◆ Exercise prompt ◆
What you give back should be exactly the lines from the one with "This screenshot has" through the final line of the material, pictures removed; please add nothing.

◆ Data under study ◆
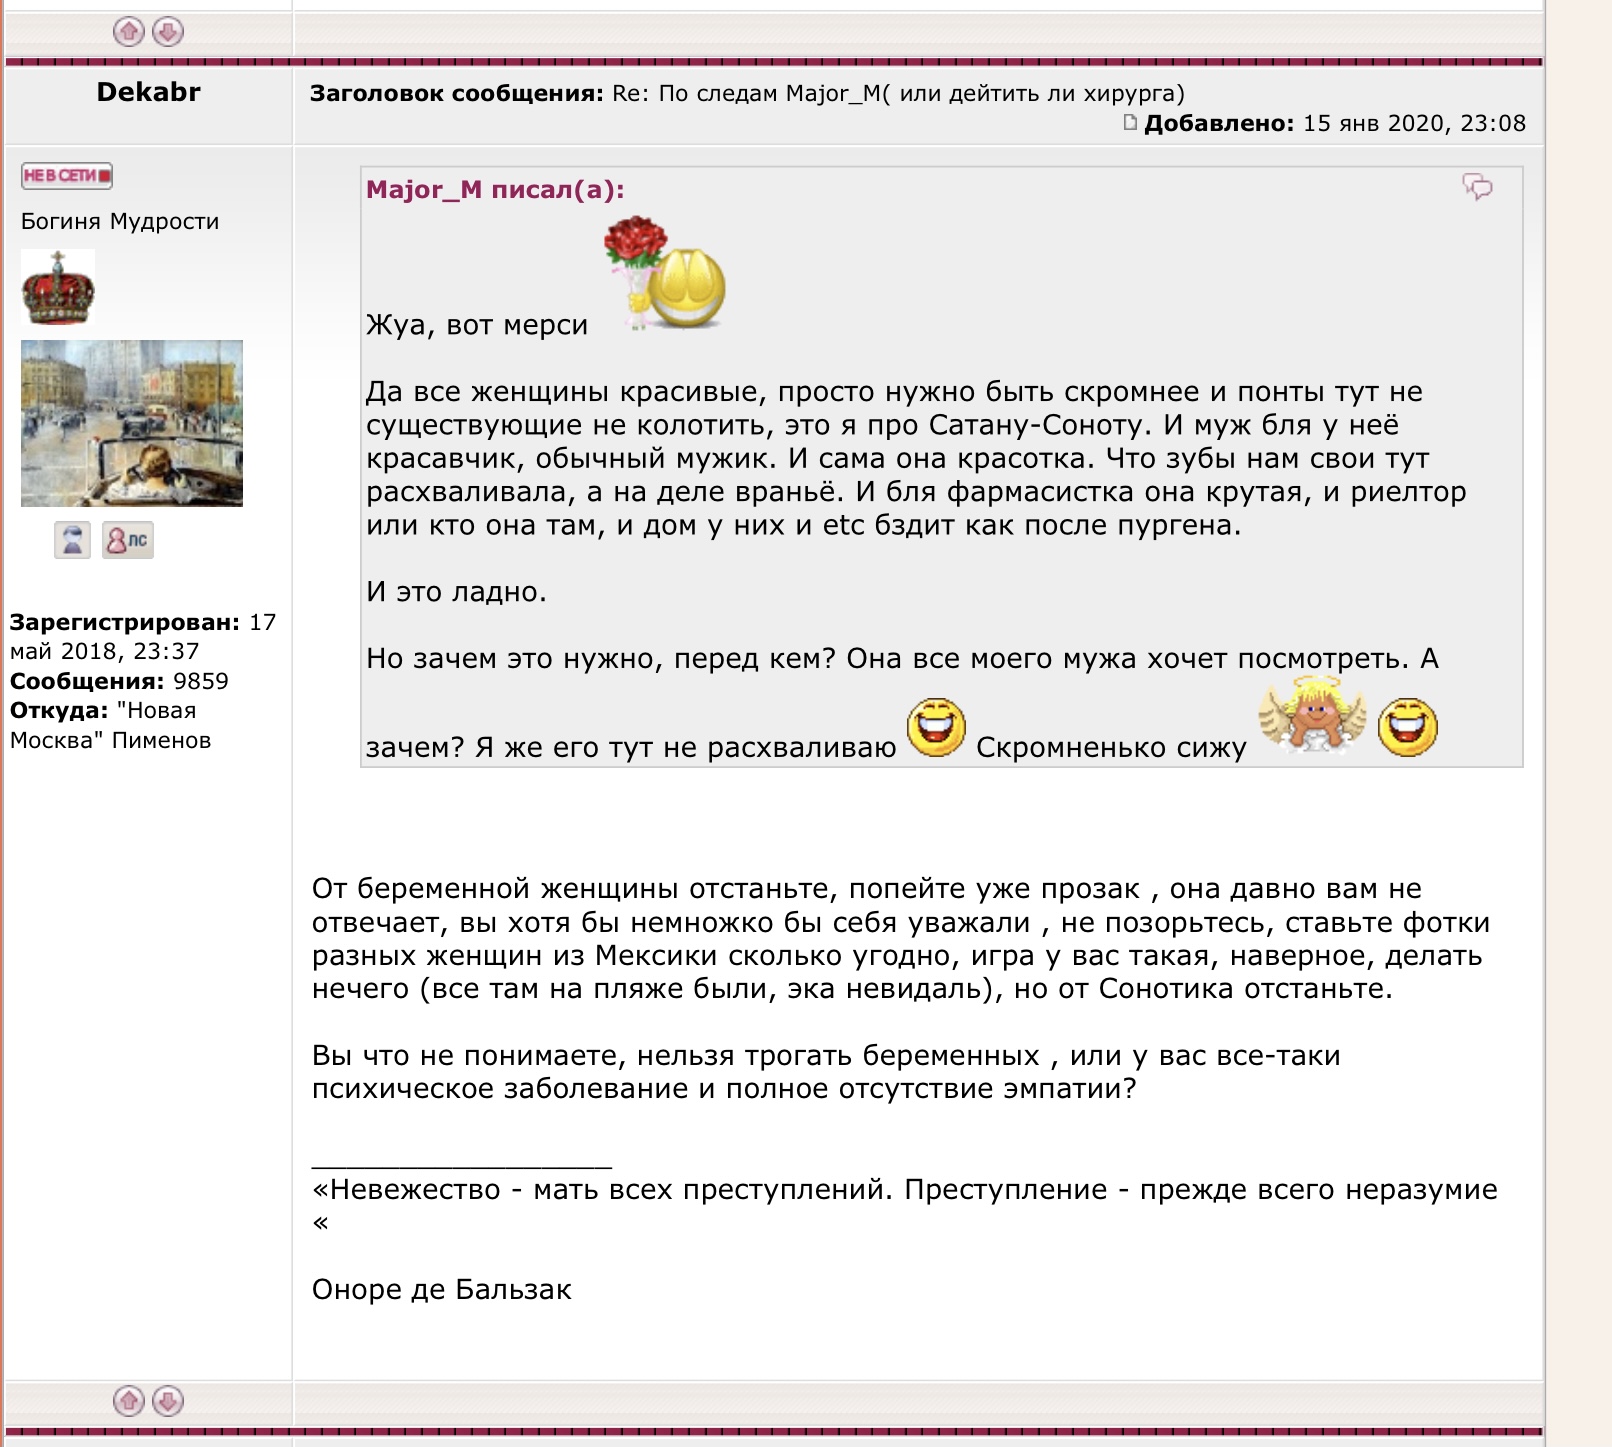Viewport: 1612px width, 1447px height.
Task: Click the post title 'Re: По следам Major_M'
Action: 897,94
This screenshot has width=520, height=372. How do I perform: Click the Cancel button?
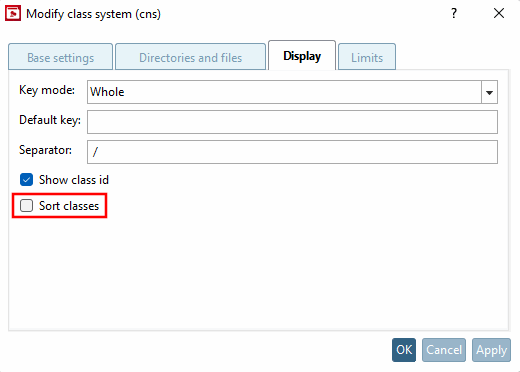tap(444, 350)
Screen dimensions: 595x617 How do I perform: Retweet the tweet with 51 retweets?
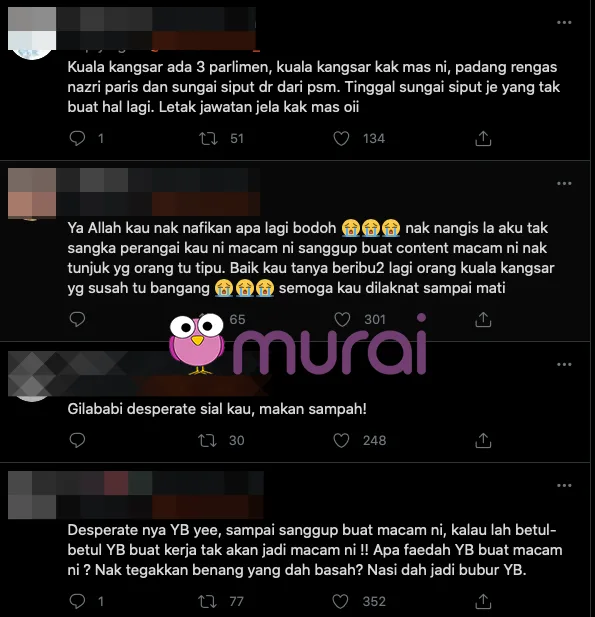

◆ Answer for this exercise ◆
This screenshot has width=520, height=372. How do I perform: Click the Cancel button?
tap(444, 350)
Screen dimensions: 595x617 How do I perform: Retweet the tweet with 51 retweets?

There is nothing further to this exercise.